Background: Epithelial ovarian cancer is the most lethal gynecological cancer and the high mortality is due to the frequent presentation at advanced stage, and to primary or acquired resistance to platinum-based therapy.
Methods: We developed three new models of ovarian cancer patient-derived xenografts (ovarian PDXs) resistant to cisplatin (cDDP) after multiple in vivo drug treatments. By different and complementary approaches based on integrated metabolomics (both targeted and untargeted mass spectrometry-based techniques), gene expression, and functional assays (Seahorse technology) we analyzed and compared the tumor metabolic profile in each sensitive and their corresponding cDDP-resistant PDXs.

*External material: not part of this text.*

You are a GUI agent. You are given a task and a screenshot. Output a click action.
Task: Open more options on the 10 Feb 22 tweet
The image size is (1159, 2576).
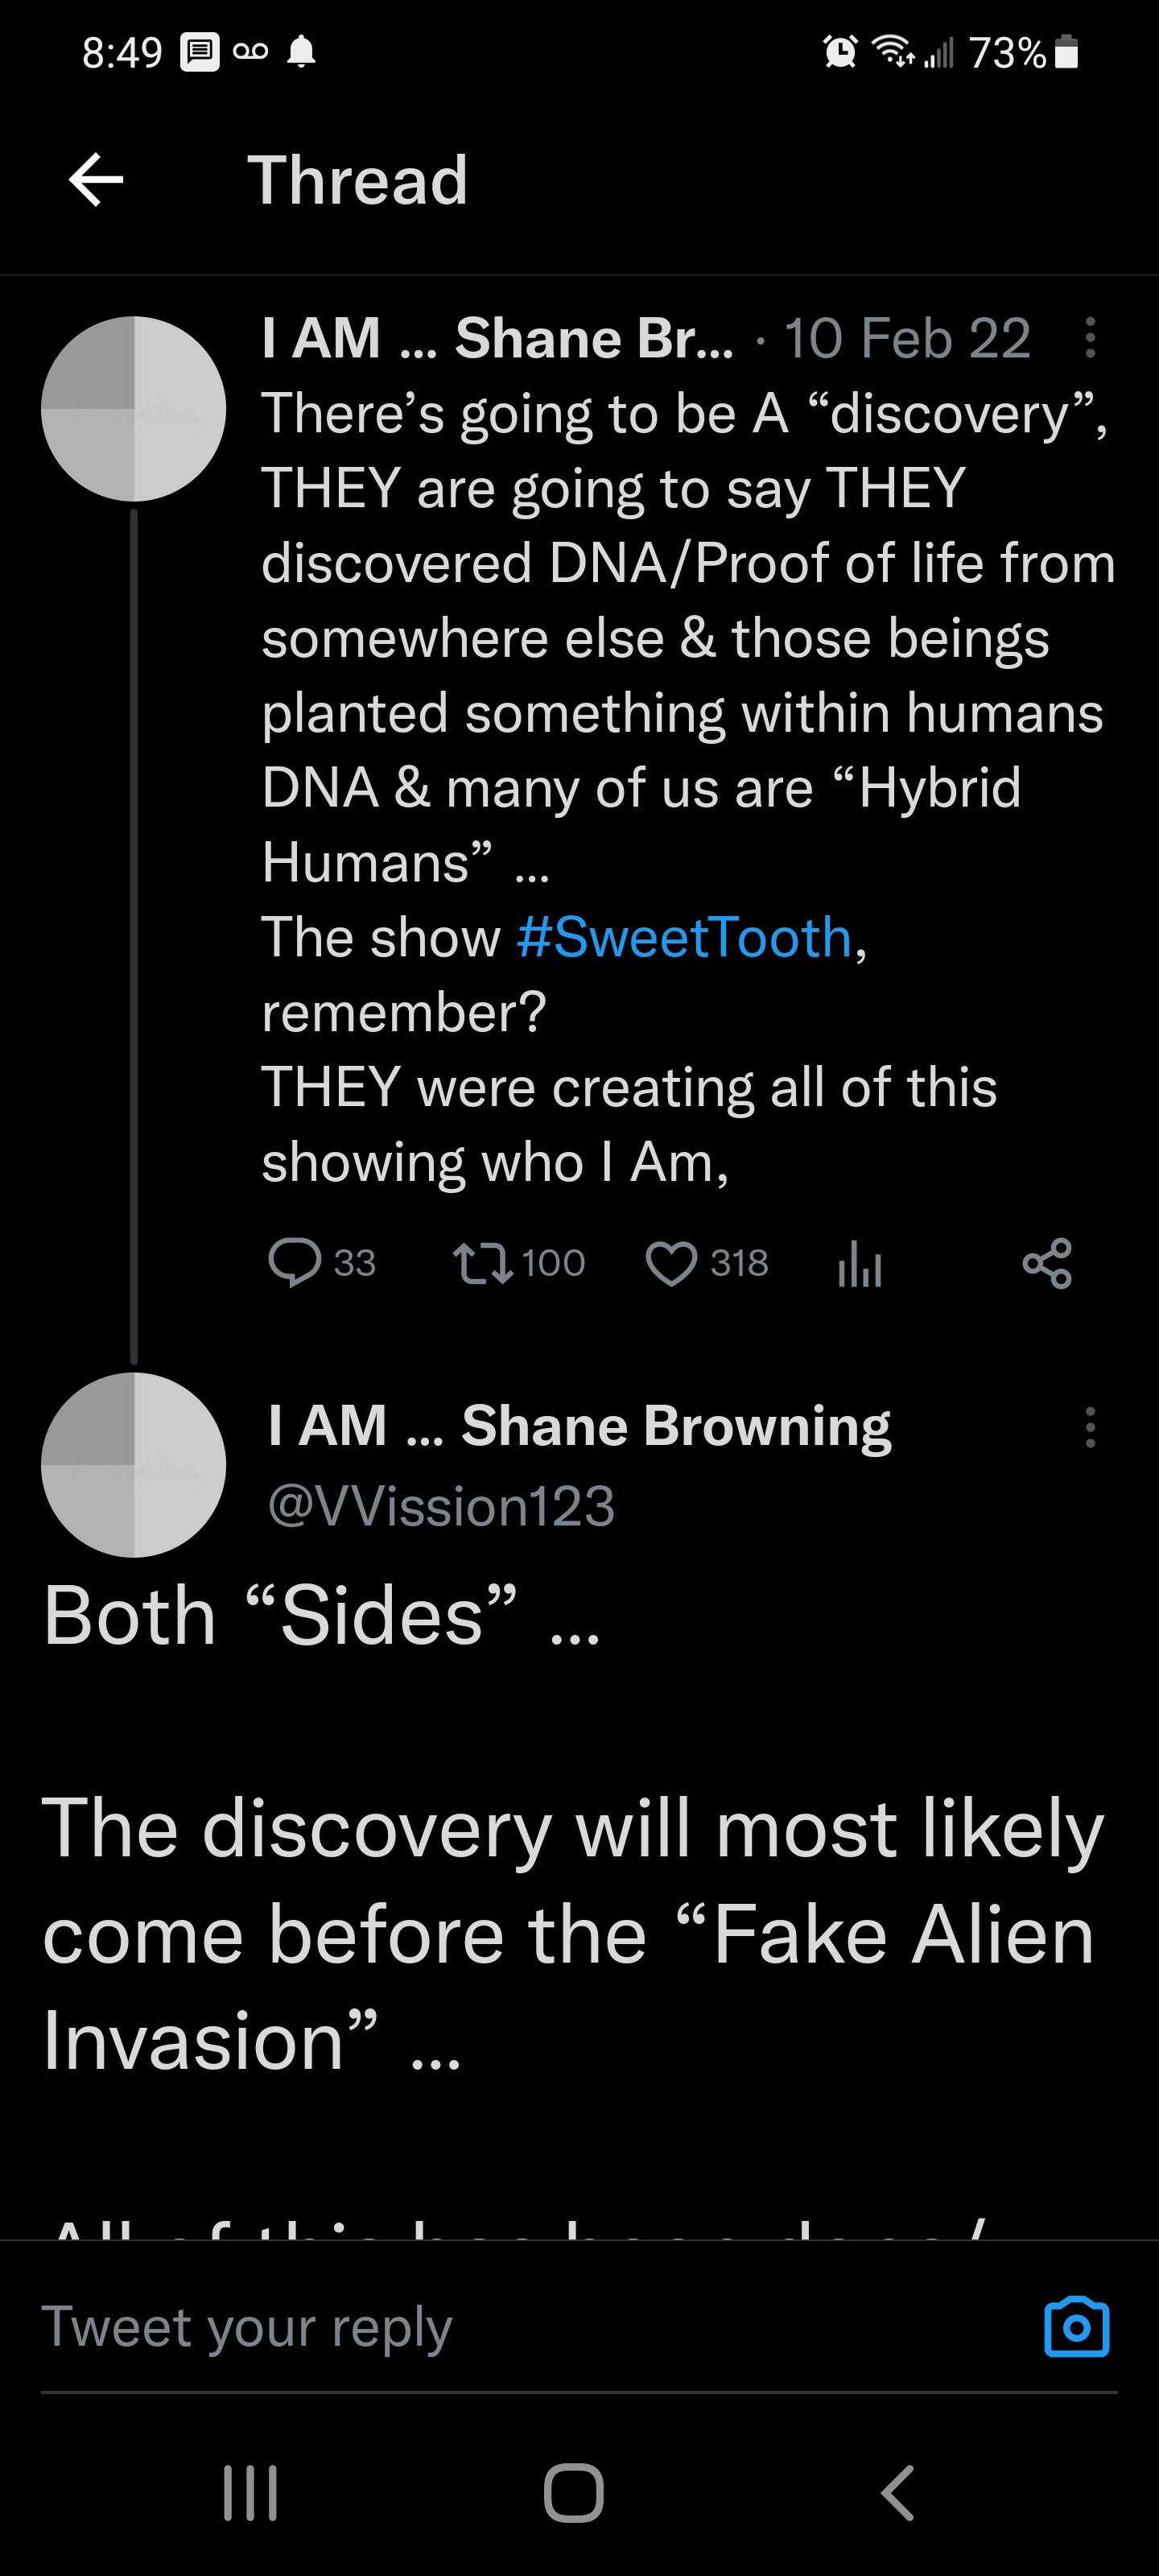[x=1090, y=338]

Results: We found that cDDP-sensitive and -resistant PDXs have a different metabolic asset. In particular, we found, through metabolomic and gene expression approaches, that glycolysis, tricarboxylic acid cycle and urea cycle pathways were deregulated in resistant versus sensitive PDXs. In addition, we observed that oxygen consumption rate and mitochondrial respiration were higher in resistant PDXs than in sensitive PDXs under acute stress conditions. An increased oxidative phosphorylation in cDDP-resistant sublines led us to hypothesize that its interference could be of therapeutic value. Indeed, in vivo treatment of metformin and cDDP was able to partially reverse platinum resistance.
Conclusions: Our data strongly reinforce the idea that the development of acquired cDDP resistance in ovarian cancer can bring about a rewiring of tumor metabolism, and that this might be exploited therapeutically.